Finché continuerà l’oppressione e la colonizzazione della Palestina, Israele rimarrà in gran parte uno stato paria, una delle nazioni meno popolari del pianeta. Anche in Paesi come gli Stati Uniti, un numero sempre maggiore di democratici si schiera con la Palestina piuttosto che con Israele. C’è stata anche una spinta contro il processo di normalizzazione di Israele, che sta incontrando i suoi limiti come nel caso dell’Arabia Saudita.

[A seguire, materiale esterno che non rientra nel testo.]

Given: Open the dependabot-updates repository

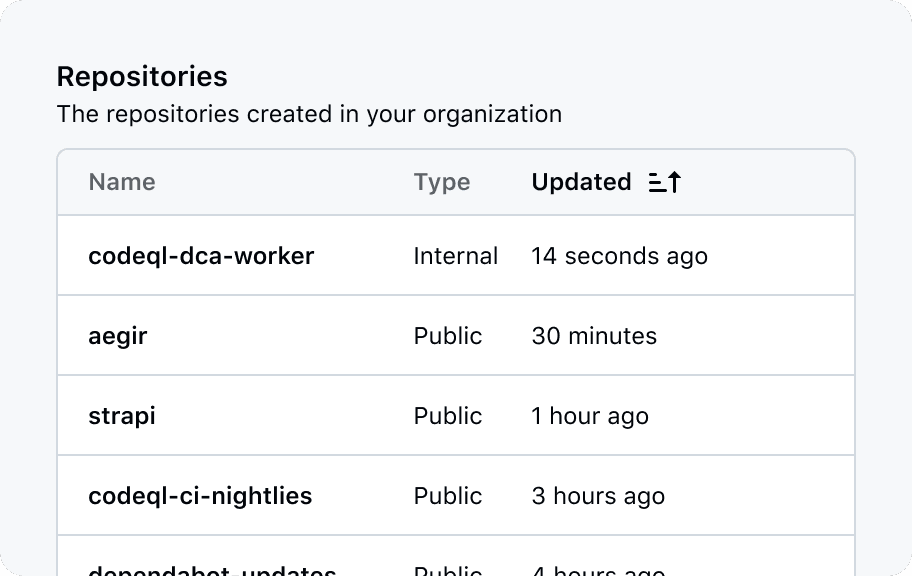Looking at the screenshot, I should (x=212, y=571).
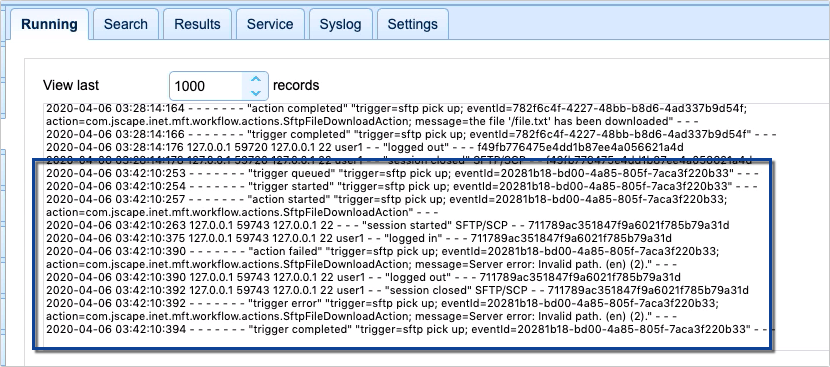Click the 'trigger error' log entry
The height and width of the screenshot is (367, 830).
[383, 310]
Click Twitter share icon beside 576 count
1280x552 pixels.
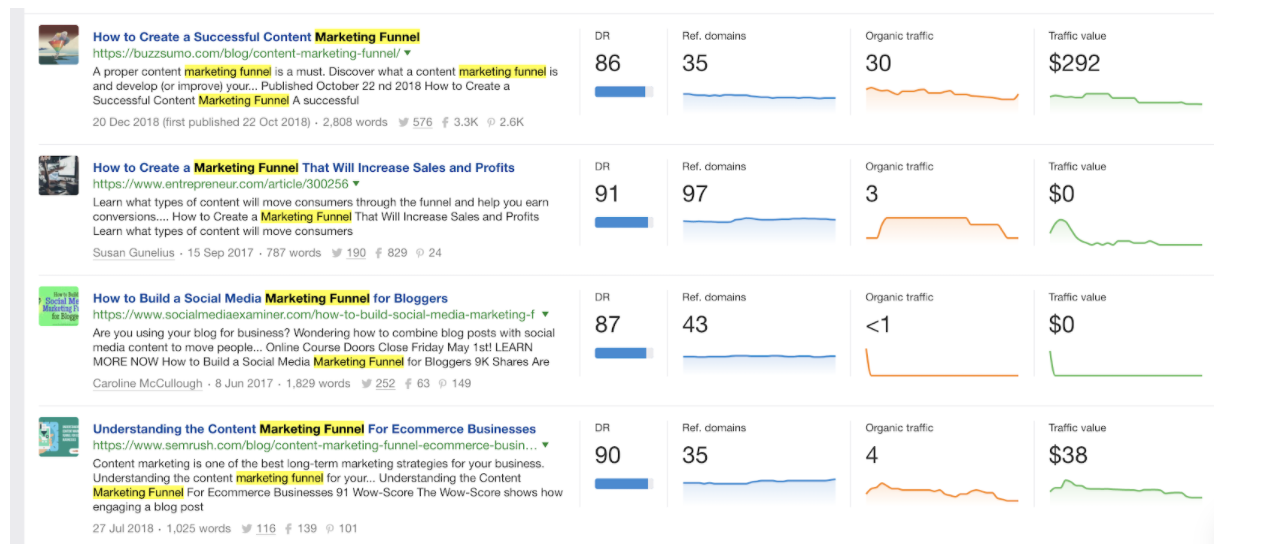[x=404, y=123]
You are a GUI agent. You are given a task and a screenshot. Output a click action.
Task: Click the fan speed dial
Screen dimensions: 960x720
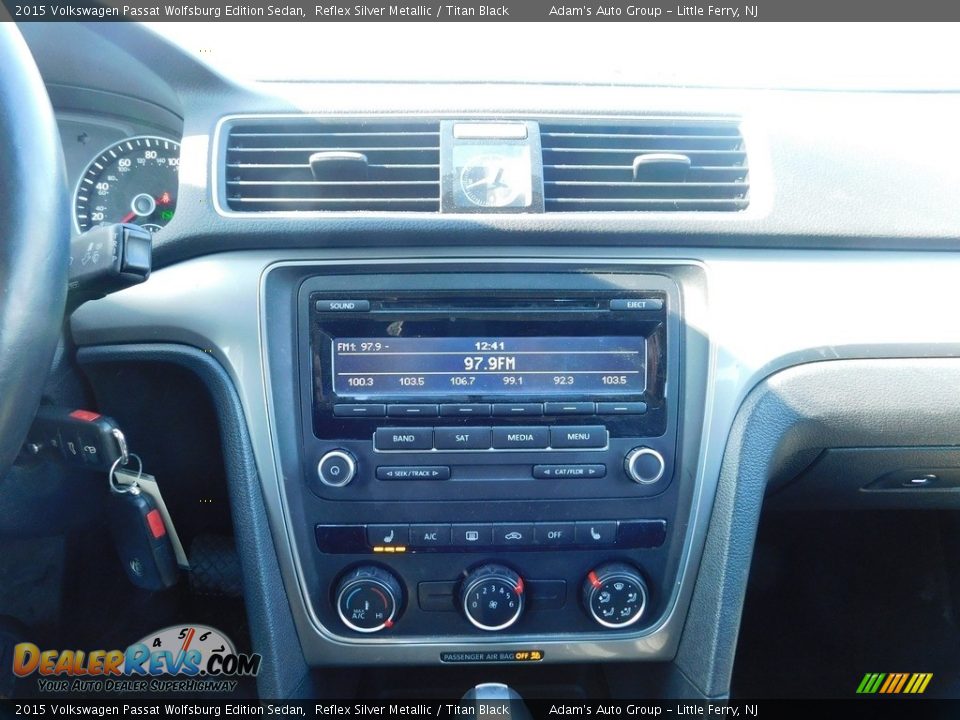coord(492,598)
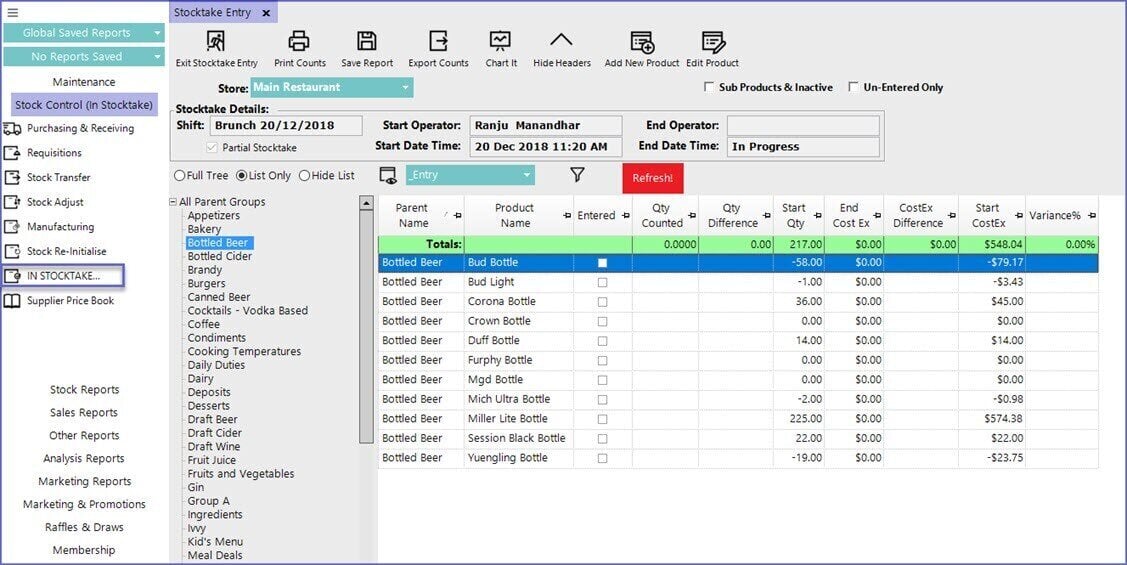
Task: Click the Export Counts icon
Action: [438, 42]
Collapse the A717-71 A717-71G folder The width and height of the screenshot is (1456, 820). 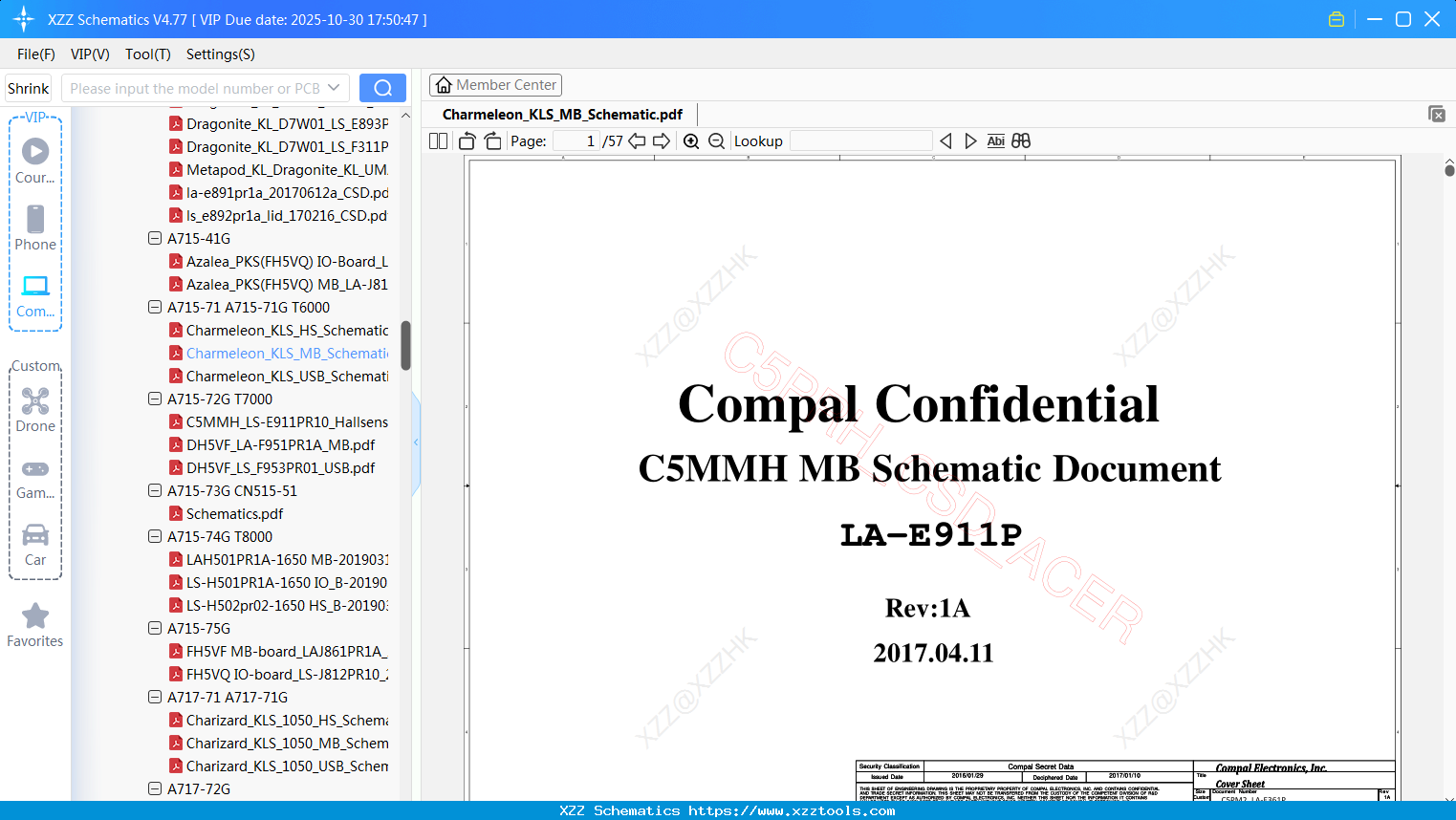click(155, 697)

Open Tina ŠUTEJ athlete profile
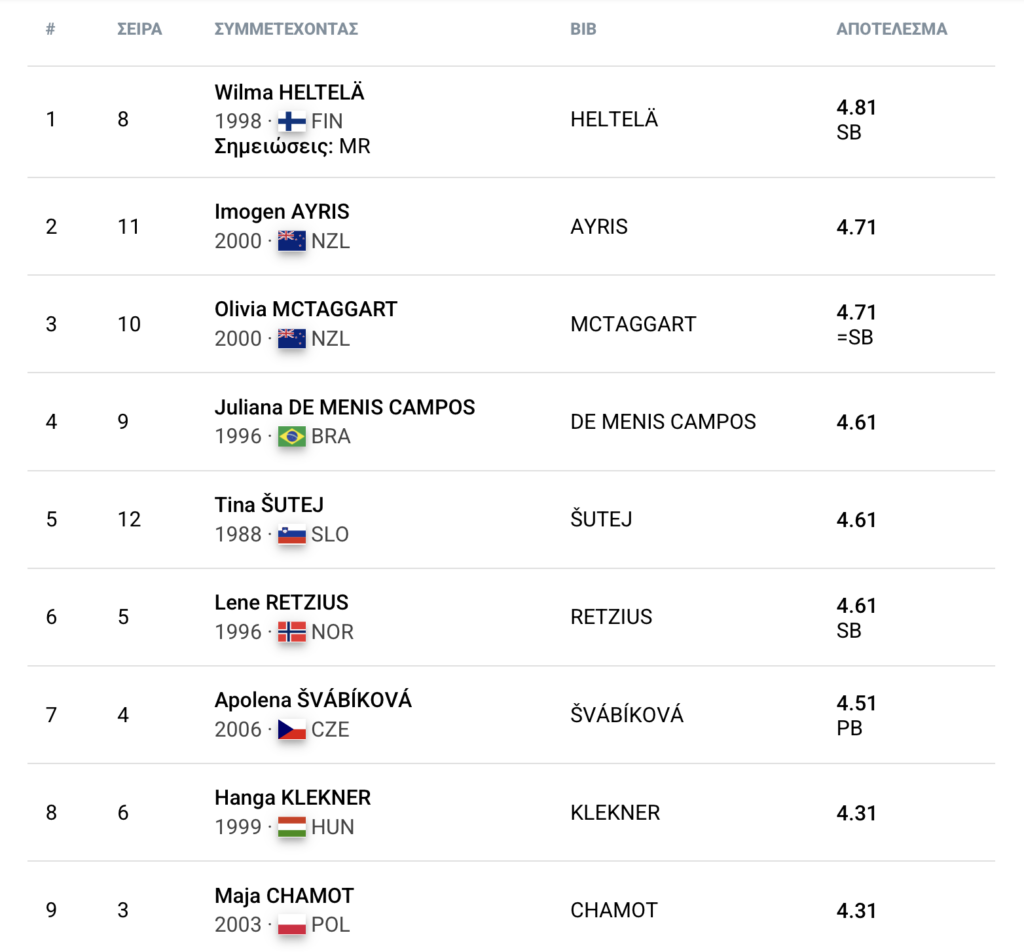[269, 505]
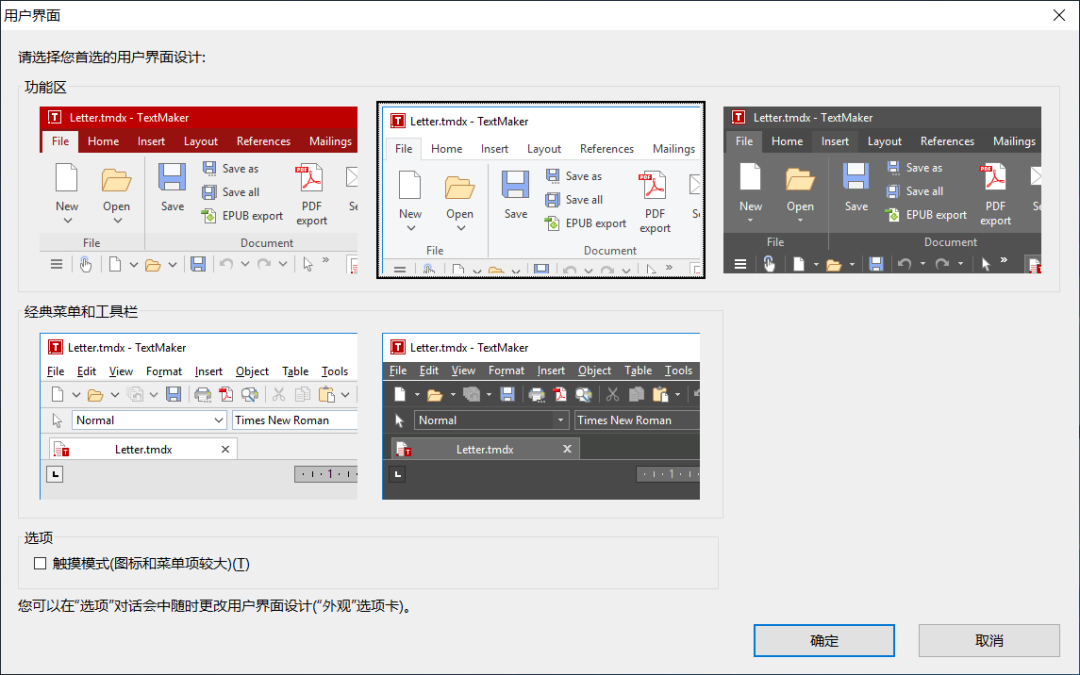1080x675 pixels.
Task: Click the Format menu in the classic menu preview
Action: click(164, 371)
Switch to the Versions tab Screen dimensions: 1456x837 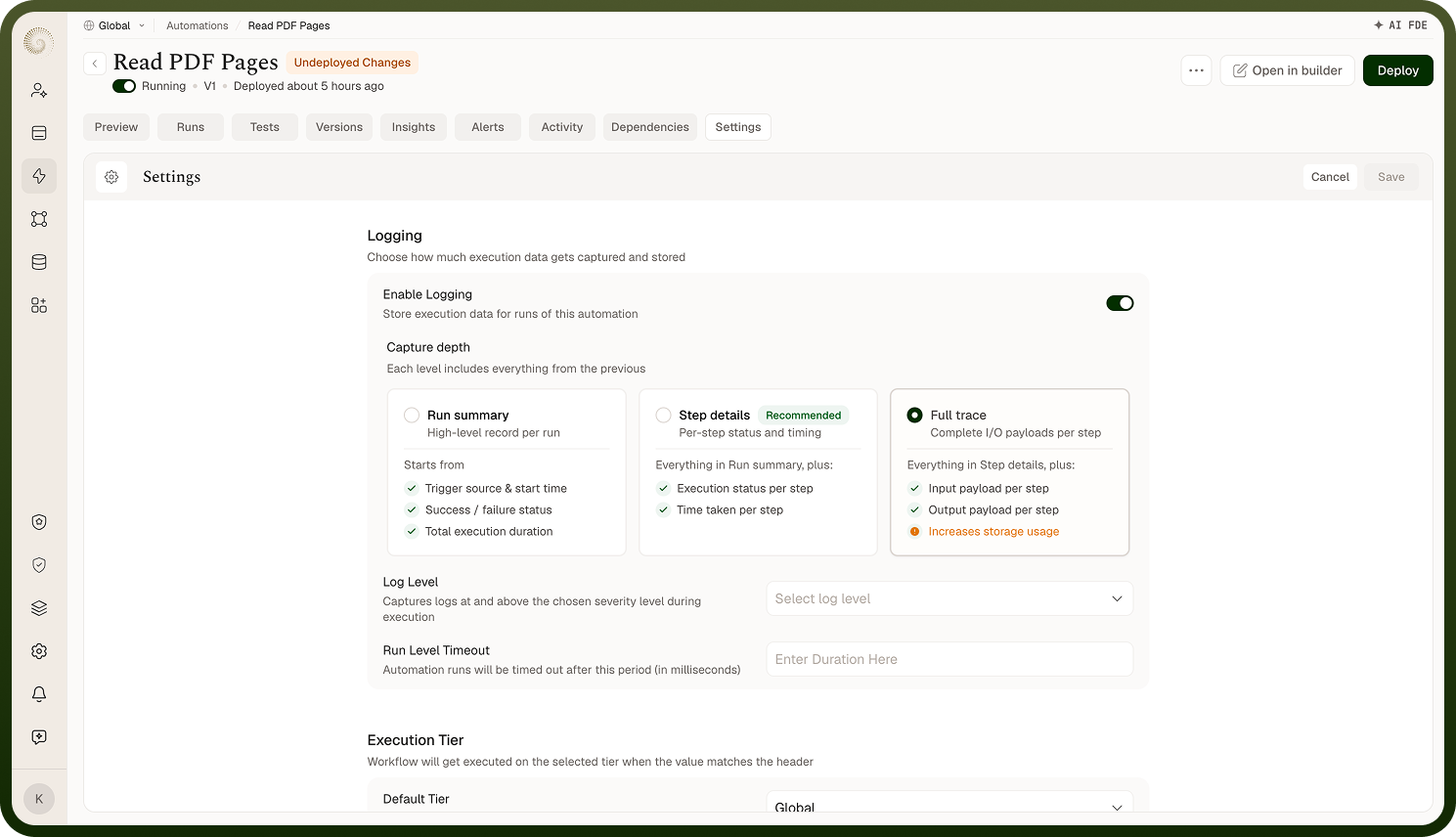click(x=339, y=127)
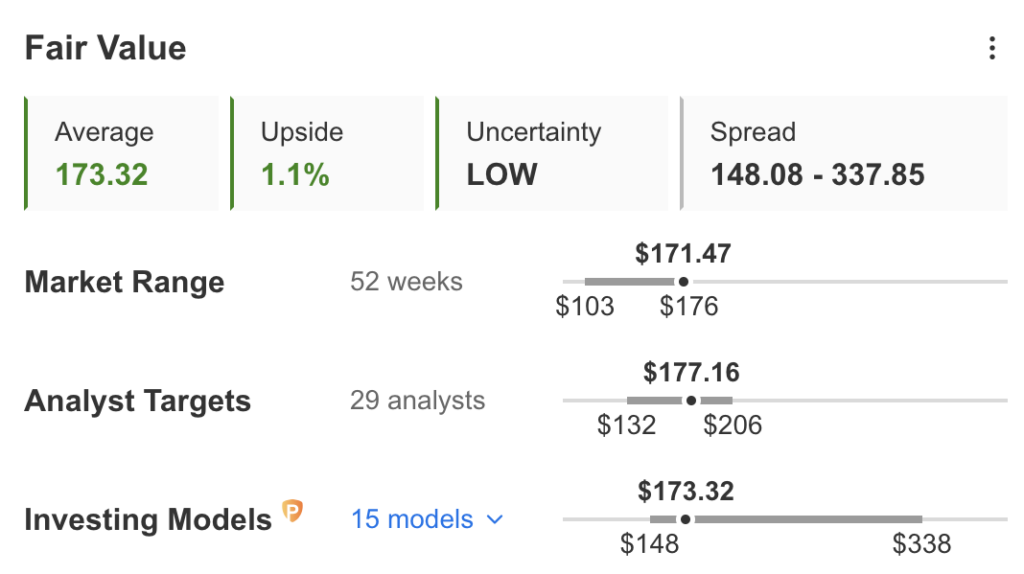This screenshot has width=1024, height=574.
Task: Click the Investing Models marker dot
Action: click(x=685, y=519)
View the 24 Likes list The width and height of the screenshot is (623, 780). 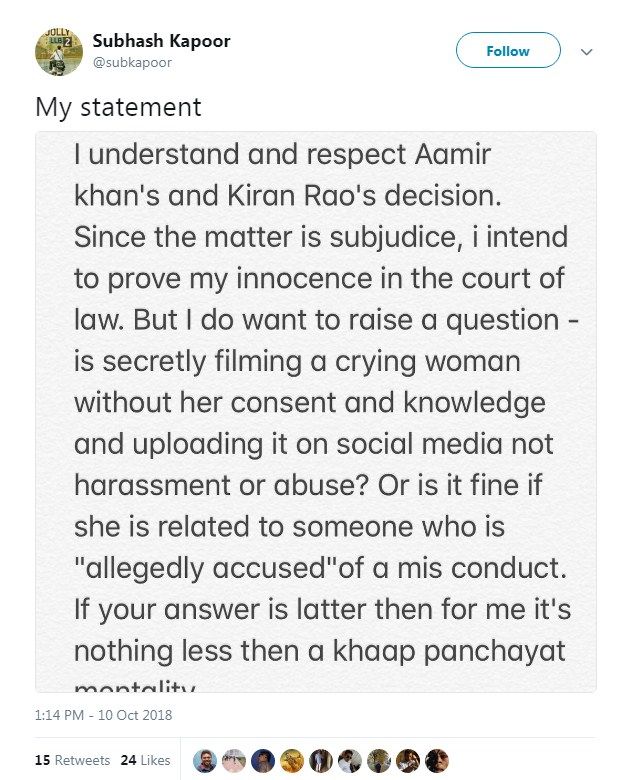coord(145,760)
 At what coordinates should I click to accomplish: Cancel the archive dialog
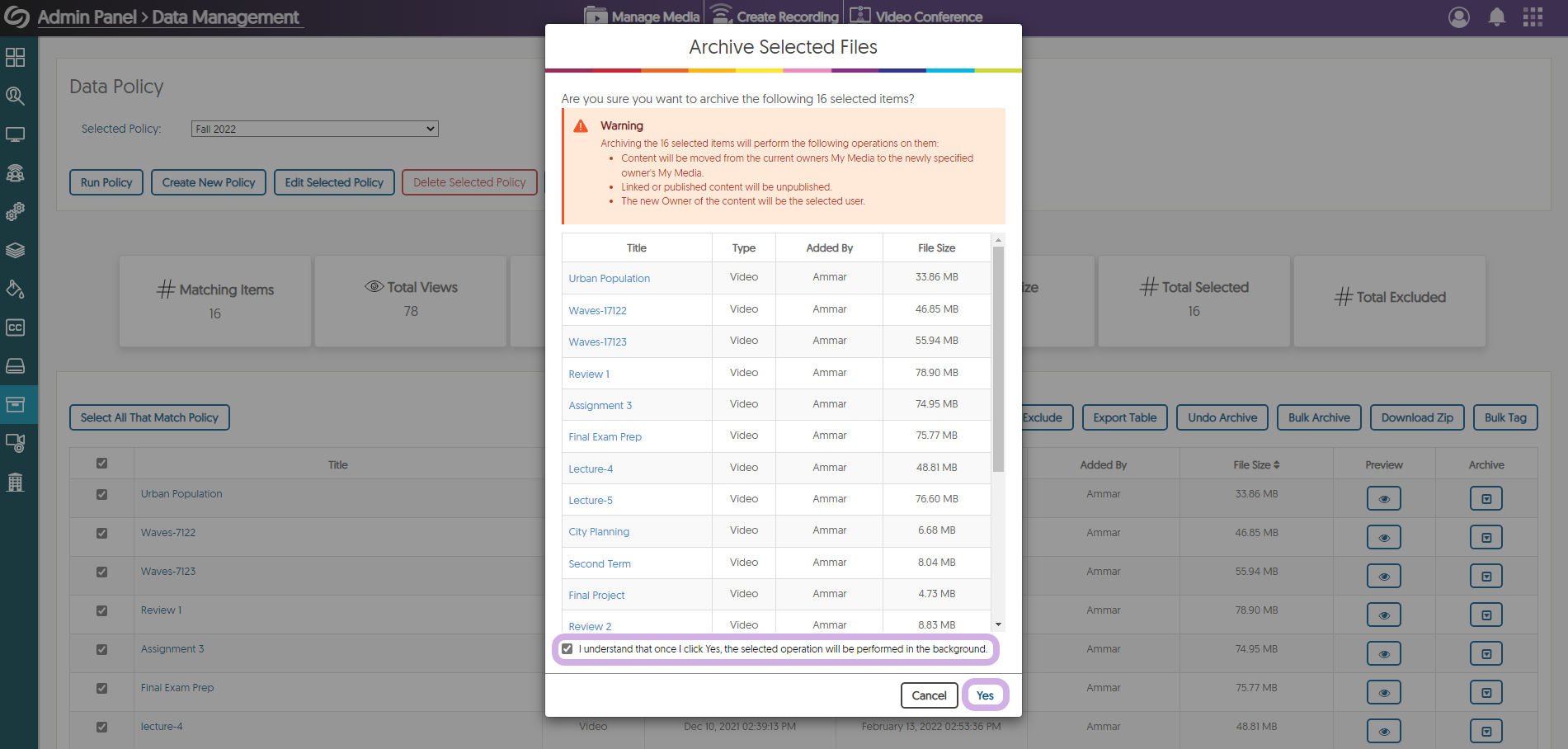click(x=929, y=695)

Soprattutto, l’opinione pubblica araba continua a rifiutare la normalizzazione finché i palestinesi non avranno un proprio stato. Per gli “arabi di strada”, la Palestina rimane una causa sacra, forse l’unica che unisce le persone al di là di confini, nazioni, culture e differenze. A differenza dei loro regimi, essi non sono affatto disposti a lasciare che Israele abbia la botte piena e la moglie ubriaca alle spese dei loro fratelli palestinesi.
Alain Gabon è professore associato di studi francesi e presiede il Dipartimento di lingue e letterature straniere della Virginia Wesleyan University di Virginia Beach, USA. Ha scritto e tenuto numerose conferenze negli Stati Uniti, in Europa e altrove sulla cultura francese contemporanea, la politica, la letteratura e le arti e, più recentemente, sull’Islam e i musulmani. I suoi lavori sono stati pubblicati in diversi Paesi su riviste accademiche, gruppi di studio e media tradizionali e specializzati.
https://www.middleeasteye.net/opinion/palestine-why-world-abandoned
Traduzione a cura di AssoPacePalestina
Non sempre AssoPacePalestina condivide gli articoli che pubblichiamo, ma pensiamo che opinioni anche diverse possano essere utili per capire.